Tu me deixaste em pedaços
Por Marli Miranda
Tu me deixaste em pedaços — assim me sinto, fragmentada em mil pedaços que ninguém vê, além daquele sorriso que insisto em mostrar ao mundo. Sou aquela mulher que às vezes se cala, que parece ausente, mas por dentro carrego as emendas invisíveis da alma, costuradas com a dor e o amor que não se foram. Cada linha no meu rosto, cada marca no meu corpo, parece um mosaico de histórias — pedaços colados, remendos de um coração que insiste em pulsar, mesmo ferido.

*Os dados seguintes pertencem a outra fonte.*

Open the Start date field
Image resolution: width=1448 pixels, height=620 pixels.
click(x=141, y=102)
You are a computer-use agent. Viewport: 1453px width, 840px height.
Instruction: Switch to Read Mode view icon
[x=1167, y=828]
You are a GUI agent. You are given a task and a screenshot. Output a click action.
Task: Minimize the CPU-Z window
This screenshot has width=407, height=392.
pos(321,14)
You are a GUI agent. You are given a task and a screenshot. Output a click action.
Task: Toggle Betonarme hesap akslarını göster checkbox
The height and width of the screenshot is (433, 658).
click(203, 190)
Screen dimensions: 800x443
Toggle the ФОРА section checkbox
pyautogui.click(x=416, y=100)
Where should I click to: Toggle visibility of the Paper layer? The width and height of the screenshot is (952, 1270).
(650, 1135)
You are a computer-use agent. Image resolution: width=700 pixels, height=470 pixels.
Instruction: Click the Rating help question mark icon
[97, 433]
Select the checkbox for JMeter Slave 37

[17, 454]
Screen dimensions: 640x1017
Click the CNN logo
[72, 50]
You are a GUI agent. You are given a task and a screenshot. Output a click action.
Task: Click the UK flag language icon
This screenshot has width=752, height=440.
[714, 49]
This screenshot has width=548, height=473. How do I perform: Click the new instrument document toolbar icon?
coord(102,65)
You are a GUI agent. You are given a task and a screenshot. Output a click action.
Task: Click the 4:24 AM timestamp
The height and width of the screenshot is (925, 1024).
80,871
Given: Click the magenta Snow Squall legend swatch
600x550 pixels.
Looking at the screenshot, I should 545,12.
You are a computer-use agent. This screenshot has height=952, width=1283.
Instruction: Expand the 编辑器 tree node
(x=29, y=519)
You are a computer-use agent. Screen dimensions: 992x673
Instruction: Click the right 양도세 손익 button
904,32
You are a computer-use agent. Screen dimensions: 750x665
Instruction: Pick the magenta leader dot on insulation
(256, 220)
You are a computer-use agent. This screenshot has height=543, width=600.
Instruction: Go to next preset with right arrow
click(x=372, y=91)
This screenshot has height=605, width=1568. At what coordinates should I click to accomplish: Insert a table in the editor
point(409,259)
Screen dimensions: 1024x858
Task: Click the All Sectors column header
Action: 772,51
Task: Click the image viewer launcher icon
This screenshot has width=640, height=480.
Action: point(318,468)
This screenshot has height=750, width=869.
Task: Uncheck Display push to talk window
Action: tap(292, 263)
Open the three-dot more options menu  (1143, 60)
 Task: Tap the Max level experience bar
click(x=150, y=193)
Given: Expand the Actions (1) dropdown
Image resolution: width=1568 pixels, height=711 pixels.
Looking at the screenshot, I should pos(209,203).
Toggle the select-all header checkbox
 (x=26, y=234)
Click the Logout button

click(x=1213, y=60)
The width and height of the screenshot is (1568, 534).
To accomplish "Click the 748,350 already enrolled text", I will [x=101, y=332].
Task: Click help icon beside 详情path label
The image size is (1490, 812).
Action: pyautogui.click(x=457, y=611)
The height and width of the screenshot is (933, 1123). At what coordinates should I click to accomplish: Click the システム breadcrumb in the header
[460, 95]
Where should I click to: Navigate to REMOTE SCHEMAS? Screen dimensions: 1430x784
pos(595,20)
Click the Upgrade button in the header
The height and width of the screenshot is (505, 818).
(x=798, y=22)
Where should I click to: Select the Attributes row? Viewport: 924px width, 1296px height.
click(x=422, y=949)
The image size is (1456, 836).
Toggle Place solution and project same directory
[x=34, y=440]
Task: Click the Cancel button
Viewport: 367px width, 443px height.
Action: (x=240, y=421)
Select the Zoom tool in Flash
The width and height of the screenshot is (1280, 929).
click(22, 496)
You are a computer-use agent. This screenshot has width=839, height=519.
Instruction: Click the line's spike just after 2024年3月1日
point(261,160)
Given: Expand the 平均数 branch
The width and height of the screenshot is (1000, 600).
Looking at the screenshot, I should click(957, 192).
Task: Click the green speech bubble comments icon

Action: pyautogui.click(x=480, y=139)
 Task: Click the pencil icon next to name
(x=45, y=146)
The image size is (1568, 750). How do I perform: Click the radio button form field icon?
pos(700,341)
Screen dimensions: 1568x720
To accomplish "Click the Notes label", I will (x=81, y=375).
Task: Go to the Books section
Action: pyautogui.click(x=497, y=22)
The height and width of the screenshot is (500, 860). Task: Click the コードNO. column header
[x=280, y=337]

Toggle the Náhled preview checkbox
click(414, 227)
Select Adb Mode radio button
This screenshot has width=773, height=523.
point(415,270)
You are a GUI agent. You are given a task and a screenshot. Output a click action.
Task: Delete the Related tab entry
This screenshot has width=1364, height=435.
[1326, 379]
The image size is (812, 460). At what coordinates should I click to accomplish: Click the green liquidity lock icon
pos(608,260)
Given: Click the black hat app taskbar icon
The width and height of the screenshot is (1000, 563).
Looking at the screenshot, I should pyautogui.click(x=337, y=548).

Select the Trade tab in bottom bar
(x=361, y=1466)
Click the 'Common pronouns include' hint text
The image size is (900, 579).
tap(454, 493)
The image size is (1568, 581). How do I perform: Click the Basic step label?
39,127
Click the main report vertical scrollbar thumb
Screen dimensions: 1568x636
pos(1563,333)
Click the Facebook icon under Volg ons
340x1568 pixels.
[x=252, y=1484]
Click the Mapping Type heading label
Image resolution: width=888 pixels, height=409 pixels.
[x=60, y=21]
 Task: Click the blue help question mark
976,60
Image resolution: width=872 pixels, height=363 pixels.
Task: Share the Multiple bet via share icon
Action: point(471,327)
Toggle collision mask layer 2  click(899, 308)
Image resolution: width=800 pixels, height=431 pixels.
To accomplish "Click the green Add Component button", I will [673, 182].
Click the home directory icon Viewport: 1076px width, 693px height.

A perda me vestiu uma nova pele, áspera e delicada ao mesmo tempo. Perdi não só um irmão, mas três pessoas queridas em pouco tempo, e com elas, um pedaço do meu mundo se desfez. O luto chegou como uma tempestade silenciosa, invadindo cada canto do meu ser, deixando o vazio e o silêncio como companhia constante. É uma dor que rasga, que queima, que faz o tempo parar e o coração chorar.
Mas, mesmo na sombra dessa tristeza profunda, me agarro à luz que insiste em brilhar no horizonte da alma. Sei que as cicatrizes que carrego são provas vivas da minha resistência — elas falam de um amor que permanece, mesmo que ausente, e de uma coragem que não se deixa apagar. A dor ainda é presente, é verdade, mas permito-me acolhê-la, como parte do meu ser, sabendo que aos poucos as feridas vão encontrar seu caminho para a cura.
Hoje, sou essa mulher em pé, feita de pedaços, mas inteira em sua essência. Uma mulher que carrega na alma as marcas do que viveu, mas que ainda acredita na delicadeza do recomeço, na força do abraço, na poesia que nasce das cicatrizes.